**Working data**
•••

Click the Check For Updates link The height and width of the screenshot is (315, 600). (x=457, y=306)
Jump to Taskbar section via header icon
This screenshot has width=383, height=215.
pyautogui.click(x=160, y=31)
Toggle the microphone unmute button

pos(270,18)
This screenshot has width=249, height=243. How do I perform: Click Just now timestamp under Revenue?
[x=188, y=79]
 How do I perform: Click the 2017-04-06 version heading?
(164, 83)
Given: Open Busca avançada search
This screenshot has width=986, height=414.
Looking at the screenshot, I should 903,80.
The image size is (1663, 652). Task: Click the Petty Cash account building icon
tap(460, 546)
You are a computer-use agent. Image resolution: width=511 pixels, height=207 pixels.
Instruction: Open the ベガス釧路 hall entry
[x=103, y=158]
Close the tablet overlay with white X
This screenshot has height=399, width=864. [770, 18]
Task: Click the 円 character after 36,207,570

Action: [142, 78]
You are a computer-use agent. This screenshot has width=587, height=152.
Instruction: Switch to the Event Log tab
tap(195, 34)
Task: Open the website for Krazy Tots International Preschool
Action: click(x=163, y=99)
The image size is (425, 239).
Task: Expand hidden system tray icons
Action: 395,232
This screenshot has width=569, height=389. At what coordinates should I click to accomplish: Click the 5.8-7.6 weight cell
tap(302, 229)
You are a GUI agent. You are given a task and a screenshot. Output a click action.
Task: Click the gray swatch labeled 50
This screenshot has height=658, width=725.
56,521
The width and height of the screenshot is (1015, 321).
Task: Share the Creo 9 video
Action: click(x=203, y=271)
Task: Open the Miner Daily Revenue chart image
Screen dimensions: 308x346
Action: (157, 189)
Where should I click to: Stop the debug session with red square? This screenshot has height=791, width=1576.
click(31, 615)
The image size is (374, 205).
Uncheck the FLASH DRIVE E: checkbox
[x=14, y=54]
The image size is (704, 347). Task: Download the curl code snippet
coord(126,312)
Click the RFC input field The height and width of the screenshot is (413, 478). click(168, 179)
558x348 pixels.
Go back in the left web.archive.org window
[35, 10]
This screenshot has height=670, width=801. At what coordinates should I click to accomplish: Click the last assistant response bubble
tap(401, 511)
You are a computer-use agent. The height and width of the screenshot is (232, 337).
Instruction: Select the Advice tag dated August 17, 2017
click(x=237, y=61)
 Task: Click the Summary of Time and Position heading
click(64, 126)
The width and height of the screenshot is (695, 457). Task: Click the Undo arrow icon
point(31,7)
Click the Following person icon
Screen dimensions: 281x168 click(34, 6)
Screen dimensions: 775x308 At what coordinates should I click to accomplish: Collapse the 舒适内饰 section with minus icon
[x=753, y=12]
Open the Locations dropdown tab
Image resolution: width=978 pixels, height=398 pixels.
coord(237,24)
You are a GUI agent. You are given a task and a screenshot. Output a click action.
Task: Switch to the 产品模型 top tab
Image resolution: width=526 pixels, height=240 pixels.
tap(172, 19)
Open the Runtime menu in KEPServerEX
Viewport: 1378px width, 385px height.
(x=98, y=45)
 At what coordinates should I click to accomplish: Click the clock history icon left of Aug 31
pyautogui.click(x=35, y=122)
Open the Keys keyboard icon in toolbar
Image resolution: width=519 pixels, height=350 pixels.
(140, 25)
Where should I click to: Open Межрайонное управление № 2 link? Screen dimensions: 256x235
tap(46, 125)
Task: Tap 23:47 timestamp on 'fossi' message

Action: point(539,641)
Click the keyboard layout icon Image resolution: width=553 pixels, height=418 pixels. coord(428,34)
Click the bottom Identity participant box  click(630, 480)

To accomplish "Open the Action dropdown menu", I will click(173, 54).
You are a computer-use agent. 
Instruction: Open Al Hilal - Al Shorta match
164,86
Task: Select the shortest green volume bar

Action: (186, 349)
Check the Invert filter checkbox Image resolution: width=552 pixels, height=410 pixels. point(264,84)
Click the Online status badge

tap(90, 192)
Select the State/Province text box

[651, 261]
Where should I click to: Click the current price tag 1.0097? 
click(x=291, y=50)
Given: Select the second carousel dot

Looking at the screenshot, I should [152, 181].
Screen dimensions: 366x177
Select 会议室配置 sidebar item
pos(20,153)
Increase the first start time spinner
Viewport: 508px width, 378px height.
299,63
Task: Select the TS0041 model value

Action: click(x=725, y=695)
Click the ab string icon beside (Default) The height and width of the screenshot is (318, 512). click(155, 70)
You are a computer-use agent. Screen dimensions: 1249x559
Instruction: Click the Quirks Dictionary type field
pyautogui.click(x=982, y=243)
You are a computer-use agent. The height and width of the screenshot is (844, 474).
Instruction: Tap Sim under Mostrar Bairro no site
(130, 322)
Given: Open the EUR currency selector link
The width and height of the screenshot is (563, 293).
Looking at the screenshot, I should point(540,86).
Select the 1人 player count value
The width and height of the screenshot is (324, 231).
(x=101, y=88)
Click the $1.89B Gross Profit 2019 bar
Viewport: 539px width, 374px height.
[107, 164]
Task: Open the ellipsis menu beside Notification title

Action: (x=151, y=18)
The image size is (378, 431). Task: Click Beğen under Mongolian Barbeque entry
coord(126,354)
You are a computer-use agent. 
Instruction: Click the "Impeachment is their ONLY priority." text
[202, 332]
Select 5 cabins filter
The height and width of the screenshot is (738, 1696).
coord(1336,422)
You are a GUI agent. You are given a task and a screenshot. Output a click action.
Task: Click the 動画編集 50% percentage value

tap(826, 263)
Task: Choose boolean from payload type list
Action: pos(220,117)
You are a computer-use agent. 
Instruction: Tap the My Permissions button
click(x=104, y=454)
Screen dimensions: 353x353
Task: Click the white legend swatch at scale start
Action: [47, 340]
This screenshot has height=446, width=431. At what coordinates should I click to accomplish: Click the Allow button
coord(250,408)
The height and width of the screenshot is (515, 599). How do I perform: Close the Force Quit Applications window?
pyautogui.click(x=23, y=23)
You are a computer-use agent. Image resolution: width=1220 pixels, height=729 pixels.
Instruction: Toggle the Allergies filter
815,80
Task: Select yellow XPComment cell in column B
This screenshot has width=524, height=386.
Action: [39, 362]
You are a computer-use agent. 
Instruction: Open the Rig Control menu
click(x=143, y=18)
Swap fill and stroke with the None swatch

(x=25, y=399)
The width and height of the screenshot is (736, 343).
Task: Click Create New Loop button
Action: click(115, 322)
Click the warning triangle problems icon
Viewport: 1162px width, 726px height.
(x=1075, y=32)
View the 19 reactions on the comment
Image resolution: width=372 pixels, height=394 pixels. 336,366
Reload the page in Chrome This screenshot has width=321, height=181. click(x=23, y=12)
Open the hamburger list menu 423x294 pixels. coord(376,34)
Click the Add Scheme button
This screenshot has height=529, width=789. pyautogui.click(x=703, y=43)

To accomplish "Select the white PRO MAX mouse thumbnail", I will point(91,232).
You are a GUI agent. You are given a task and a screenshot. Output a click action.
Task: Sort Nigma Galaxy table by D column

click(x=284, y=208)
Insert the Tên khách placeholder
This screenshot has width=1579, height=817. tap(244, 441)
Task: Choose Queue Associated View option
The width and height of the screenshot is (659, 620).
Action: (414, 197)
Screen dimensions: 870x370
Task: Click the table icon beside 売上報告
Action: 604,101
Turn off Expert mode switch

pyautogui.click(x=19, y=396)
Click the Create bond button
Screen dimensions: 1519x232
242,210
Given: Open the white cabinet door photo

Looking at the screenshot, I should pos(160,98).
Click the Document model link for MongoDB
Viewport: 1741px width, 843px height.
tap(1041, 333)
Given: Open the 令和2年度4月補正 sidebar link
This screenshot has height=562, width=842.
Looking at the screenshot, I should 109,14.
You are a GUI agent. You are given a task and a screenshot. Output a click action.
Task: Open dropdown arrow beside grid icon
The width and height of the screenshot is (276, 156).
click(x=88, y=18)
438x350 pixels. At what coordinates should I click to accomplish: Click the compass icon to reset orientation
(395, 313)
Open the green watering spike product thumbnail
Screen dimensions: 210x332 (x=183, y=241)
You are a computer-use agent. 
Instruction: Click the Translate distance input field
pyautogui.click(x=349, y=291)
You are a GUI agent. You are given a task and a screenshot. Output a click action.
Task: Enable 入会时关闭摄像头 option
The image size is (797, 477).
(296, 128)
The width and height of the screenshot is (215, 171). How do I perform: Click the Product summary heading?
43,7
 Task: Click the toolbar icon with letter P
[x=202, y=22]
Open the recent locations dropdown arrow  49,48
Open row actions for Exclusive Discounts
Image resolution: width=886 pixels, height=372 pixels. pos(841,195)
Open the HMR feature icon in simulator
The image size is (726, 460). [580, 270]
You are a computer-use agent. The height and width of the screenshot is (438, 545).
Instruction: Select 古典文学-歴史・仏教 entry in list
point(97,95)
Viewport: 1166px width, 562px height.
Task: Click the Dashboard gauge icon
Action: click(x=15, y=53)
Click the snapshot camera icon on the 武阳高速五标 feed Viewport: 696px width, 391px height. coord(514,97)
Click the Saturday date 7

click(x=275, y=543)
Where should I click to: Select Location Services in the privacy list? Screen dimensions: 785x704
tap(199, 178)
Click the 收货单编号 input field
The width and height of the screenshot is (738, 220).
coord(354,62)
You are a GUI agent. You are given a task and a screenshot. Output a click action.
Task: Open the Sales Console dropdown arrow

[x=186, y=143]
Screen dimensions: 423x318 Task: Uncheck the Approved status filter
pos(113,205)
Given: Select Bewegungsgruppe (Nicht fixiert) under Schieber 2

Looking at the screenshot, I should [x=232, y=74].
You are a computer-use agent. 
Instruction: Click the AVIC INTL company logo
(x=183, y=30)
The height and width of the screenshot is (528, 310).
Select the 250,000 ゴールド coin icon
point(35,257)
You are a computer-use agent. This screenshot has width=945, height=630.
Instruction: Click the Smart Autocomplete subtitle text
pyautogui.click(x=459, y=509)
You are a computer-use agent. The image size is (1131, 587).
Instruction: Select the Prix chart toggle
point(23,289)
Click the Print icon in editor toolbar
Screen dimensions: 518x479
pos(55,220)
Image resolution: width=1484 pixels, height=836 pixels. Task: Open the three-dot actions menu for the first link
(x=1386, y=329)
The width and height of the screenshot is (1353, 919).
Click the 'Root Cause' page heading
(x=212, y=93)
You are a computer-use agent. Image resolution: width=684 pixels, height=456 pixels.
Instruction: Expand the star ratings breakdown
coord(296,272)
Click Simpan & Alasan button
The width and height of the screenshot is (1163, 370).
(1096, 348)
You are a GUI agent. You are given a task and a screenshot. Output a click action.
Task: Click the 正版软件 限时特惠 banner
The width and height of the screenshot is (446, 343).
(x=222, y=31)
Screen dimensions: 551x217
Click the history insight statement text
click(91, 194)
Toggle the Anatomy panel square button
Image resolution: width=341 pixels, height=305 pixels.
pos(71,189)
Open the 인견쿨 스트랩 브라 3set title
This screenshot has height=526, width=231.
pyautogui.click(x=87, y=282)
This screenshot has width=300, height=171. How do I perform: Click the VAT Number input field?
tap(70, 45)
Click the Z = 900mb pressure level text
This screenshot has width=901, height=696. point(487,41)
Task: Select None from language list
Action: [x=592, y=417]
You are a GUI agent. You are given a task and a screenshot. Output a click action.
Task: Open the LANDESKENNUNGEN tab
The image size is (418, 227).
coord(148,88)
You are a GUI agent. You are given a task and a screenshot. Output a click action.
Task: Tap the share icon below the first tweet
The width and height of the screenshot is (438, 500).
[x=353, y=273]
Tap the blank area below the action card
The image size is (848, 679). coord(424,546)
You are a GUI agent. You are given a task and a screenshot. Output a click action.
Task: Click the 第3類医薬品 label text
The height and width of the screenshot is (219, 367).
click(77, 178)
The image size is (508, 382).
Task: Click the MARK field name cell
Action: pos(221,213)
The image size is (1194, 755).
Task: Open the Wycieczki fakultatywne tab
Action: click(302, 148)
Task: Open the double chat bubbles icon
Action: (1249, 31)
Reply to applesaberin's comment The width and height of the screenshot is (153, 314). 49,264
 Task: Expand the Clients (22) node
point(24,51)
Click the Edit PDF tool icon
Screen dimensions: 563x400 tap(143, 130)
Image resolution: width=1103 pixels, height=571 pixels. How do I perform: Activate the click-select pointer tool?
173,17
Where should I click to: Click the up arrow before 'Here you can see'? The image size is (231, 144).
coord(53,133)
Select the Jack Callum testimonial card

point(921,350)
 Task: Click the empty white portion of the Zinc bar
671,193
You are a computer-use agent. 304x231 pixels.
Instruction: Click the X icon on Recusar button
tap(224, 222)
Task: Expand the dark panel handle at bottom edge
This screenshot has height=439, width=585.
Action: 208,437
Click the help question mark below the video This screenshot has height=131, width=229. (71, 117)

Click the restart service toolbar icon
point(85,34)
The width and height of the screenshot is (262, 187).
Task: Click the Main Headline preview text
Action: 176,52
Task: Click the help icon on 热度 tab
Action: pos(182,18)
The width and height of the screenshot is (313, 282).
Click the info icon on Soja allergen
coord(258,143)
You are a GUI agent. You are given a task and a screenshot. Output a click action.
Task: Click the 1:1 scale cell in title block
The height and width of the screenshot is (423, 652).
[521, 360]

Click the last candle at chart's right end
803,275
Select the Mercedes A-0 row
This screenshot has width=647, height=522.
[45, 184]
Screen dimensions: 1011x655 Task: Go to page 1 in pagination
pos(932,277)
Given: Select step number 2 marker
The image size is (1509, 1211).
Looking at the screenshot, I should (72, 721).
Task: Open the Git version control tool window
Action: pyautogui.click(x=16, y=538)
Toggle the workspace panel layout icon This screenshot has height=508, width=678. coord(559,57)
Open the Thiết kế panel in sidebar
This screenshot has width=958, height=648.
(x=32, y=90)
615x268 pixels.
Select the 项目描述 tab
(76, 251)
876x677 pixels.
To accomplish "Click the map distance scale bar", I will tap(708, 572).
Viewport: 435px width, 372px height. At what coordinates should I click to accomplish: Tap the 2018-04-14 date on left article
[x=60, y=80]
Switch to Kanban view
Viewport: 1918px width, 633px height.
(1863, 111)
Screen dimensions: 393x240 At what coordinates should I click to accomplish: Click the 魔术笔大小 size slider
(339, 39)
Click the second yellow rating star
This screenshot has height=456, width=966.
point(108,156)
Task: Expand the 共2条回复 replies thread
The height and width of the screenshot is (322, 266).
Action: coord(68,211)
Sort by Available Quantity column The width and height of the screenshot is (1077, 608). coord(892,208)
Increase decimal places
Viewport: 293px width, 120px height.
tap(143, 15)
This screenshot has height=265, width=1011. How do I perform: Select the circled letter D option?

•••

Report every line of the preceding listing where the string "option" occurs.

Task: Choose Queue Associated View option
Task: Enable 入会时关闭摄像头 option
This screenshot has height=265, width=1011. How do I perform: Select the circled letter D option?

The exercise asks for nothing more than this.